Group of order $pq$

Question

I am struggling with this exercise:

Let $G$ be a group of order $pq$, where $p > q$ and $p, q$ are primes.Prove that if $q|p−1$, then either $G \cong \mathbb{Z}_{pq}$ or $G \cong \mathbb{Z}_{p} \rtimes \mathbb{Z}_{q}$.

I already proved the case $G \cong \mathbb{Z}_{pq}$. However, for the case $G \cong \mathbb{Z}_{p} \rtimes \mathbb{Z}_{q}$, I don't understand what it is means. The semidirect product should be defined with a homomorphism $\phi : \mathbb{Z}_{q} \to \mathrm{Aut}(\mathbb{Z}_{p})$ but the exercise doesn't give one. So I want to konw which of the following is true

1. For all homomorphism $\phi : \mathbb{Z}_{q} \to \mathrm{Aut}(\mathbb{Z}_{p})$, $G \cong \mathbb{Z}_{p} \rtimes_{\phi} \mathbb{Z}_{q}$.
2. There exist a homomorphism $\phi : \mathbb{Z}_{q} \to \mathrm{Aut}(\mathbb{Z}_{p})$ such that $G \cong \mathbb{Z}_{p} \rtimes_{\phi} \mathbb{Z}_{q}$.

If case 1 is true, could you please prove that? As $\phi$ is arbitrary, I don't know how to start.

Answer 1

Hint: if $\mathbb{Z}_p$ is normal in $G,$ what does conjugation by a generator of $\mathbb{Z}_q$ do?

Answer 2

First of all notice that $Aut(Z_{p})\cong U_{p}$ where $U_{p}$ is the group of units modulo multiplication $p$. and it has order $p-1$.

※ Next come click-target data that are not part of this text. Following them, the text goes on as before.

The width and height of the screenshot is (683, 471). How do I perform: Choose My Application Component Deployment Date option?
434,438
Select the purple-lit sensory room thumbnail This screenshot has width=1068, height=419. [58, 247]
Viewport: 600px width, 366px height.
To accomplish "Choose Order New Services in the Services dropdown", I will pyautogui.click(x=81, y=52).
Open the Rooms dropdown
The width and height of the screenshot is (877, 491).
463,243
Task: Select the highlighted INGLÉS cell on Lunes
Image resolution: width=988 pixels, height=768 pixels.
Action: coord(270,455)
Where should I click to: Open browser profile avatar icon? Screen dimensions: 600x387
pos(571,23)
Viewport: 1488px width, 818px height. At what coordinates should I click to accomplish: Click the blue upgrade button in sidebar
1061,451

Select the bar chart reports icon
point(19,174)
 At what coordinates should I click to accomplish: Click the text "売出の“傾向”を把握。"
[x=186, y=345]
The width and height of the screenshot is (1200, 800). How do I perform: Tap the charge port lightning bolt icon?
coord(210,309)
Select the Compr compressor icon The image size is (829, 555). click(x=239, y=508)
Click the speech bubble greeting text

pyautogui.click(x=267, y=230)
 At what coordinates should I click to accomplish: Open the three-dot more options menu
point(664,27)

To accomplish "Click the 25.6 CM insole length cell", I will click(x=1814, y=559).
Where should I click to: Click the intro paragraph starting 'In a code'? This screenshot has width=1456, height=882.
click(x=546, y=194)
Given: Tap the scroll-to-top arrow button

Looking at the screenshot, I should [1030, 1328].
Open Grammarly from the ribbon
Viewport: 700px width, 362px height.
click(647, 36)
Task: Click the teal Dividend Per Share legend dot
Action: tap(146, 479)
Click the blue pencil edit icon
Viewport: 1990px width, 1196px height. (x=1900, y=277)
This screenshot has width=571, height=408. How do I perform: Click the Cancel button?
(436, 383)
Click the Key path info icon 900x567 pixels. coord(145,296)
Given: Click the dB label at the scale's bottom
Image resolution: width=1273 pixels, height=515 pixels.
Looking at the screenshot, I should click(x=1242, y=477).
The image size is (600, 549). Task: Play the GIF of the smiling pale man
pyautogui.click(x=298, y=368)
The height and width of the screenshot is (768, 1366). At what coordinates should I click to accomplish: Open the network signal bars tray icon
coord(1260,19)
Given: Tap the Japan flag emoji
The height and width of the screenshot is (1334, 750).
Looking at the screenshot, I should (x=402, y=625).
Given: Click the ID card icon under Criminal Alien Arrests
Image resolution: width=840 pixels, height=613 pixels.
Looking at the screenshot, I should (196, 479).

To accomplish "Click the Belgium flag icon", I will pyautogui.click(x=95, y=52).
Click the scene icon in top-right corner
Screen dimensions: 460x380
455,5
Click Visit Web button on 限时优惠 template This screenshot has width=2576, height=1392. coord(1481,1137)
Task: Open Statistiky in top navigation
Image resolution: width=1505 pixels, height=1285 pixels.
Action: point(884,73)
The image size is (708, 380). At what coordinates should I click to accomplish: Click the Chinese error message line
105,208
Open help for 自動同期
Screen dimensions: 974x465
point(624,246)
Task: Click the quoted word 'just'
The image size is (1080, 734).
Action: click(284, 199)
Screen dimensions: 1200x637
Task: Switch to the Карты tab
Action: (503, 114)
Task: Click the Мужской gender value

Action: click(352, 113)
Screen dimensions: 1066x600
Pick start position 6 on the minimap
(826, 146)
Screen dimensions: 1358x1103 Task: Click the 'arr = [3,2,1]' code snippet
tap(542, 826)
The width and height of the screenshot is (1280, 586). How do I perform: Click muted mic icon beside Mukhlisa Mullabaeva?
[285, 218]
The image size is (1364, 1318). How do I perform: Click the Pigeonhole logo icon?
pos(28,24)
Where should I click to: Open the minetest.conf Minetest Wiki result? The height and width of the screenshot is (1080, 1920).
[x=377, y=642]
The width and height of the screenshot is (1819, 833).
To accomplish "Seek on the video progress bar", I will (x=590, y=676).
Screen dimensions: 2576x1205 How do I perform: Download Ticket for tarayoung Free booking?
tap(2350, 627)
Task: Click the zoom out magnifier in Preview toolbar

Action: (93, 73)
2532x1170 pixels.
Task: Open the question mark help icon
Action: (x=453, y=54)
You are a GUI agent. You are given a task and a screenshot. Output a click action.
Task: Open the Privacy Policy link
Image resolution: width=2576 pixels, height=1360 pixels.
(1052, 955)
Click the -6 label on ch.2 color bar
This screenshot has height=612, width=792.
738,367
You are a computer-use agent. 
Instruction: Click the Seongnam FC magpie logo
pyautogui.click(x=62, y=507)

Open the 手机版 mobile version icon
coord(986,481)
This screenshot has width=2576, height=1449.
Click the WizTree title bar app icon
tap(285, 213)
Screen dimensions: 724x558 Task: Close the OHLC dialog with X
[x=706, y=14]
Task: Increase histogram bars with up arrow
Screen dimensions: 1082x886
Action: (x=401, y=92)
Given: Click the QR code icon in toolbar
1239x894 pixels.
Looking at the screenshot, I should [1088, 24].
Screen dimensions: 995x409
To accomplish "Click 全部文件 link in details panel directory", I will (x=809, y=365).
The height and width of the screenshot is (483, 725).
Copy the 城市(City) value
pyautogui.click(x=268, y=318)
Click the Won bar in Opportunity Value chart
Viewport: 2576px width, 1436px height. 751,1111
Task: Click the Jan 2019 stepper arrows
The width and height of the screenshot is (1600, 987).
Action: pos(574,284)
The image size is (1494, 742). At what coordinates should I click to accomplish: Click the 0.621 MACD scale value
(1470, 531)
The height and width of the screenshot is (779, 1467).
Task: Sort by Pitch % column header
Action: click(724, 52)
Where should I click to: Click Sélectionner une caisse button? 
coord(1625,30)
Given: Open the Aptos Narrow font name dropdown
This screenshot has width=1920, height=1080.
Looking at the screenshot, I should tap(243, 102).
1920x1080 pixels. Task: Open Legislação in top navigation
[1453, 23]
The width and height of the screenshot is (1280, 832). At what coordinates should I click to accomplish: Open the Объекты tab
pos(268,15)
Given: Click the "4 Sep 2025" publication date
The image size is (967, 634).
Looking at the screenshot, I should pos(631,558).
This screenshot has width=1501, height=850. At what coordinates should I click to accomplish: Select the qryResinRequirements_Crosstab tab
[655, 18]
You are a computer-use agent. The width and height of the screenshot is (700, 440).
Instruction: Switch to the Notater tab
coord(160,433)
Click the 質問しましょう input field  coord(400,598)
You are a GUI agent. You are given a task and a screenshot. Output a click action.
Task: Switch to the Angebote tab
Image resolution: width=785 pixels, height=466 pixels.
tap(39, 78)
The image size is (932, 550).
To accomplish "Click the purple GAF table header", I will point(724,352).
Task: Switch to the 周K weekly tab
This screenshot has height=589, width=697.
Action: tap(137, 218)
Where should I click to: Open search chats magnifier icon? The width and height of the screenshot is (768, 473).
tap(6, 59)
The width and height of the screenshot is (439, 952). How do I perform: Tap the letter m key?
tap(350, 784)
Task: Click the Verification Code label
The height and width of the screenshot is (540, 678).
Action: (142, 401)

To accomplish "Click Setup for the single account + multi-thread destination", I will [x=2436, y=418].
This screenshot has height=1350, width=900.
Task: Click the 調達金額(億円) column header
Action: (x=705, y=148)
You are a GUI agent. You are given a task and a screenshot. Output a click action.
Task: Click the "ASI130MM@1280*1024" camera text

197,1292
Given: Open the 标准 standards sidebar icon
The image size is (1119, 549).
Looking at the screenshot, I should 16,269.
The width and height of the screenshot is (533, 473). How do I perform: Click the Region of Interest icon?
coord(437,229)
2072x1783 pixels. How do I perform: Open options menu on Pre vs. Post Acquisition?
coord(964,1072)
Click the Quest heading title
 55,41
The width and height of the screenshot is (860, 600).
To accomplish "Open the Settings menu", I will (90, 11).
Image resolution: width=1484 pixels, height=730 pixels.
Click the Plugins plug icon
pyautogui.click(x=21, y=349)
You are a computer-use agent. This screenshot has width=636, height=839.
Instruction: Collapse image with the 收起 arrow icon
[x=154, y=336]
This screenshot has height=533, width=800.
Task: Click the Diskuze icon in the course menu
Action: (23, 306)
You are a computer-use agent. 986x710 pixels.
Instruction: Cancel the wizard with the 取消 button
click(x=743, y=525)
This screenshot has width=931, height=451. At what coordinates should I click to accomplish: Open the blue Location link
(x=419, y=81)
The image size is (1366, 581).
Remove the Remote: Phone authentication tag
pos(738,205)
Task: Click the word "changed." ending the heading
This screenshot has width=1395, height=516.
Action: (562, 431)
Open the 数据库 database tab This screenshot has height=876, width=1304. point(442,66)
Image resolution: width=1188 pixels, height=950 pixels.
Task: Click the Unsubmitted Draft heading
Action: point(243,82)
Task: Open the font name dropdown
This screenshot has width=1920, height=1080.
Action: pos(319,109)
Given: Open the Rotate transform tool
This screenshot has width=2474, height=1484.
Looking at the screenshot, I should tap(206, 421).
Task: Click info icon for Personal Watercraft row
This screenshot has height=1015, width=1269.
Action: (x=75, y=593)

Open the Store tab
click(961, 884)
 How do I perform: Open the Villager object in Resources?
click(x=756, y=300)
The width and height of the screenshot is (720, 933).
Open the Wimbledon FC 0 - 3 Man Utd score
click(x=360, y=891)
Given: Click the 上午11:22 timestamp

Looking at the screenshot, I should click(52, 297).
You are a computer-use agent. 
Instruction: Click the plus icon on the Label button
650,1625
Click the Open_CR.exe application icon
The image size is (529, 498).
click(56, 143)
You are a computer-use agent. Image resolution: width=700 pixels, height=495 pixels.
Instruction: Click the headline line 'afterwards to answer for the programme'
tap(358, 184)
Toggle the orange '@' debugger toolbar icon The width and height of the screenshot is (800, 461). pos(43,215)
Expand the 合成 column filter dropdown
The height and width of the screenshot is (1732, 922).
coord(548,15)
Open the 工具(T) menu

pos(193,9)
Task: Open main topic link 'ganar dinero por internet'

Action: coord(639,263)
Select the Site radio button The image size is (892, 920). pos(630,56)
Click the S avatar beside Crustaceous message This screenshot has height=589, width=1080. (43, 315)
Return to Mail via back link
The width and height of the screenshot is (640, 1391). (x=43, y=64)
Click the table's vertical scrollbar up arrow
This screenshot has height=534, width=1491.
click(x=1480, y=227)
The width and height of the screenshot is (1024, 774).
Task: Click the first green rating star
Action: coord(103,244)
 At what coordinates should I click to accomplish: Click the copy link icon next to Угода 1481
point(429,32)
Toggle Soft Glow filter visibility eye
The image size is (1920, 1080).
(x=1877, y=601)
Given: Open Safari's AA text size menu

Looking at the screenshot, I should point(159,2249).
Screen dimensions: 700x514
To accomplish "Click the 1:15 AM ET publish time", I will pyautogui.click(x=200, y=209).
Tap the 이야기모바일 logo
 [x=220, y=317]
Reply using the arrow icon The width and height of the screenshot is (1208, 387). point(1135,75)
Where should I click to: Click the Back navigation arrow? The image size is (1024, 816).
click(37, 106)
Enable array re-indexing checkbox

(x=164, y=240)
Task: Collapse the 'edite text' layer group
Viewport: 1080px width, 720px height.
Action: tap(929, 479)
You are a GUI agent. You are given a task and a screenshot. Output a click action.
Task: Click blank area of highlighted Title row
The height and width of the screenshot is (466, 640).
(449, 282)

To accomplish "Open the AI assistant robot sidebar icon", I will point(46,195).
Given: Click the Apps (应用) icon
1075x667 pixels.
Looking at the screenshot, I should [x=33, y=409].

So what you are looking for is a homomorphism $f:Z_{q}\to U_{p}$. now any homomorphism is given by the image of $1$ in $Z_{q}$. so $f(1)$ divides $q$ and it must also divide $p-1$. So we are looking to map $1$ to an element $z\in U_{p}$ such that $z^{q}=1\mod p$. Now as $q|p-1$. you have an element of order $q$ in $U_{p}$ by Cauchy's theorem.

So you get a homomorphism from $Z_{q}\to Aut(Z_{p})$ such that $\phi(y)=\phi_{y}$ where $\phi_{y}(x)= xz^{y}$ . Now for $z\neq 1$ you get a non-trivial homomorphism. This will give you the semi-direct product.

Then this $\phi$ gives you the required homormorphism. If $Z_{p}$ is normal in $G$ then the homomorphism is trivial(i.e. $f(1)=1$ ) then you get that the semi-direct product coincides with the direct product. and ${Z}_{p} \rtimes_{\phi} {Z}_{q}\cong Z_{p}\times Z_{q}\cong Z_{pq}$.

If $Z_{p}$ is not normal then you get a non-trivial homomorphism and you get $G\cong {Z}_{p} \rtimes_{\phi} {Z}_{q}$ . Now the $z$ we mapped to earlier might not be unique. So in that case you compose the homomorphism with an automorphism of $Z_{q}$ to get another semi-direct product. But even in that case they will coincide . So in totality you get only two groups of order $pq$. One is cyclic and the other is non-abelian.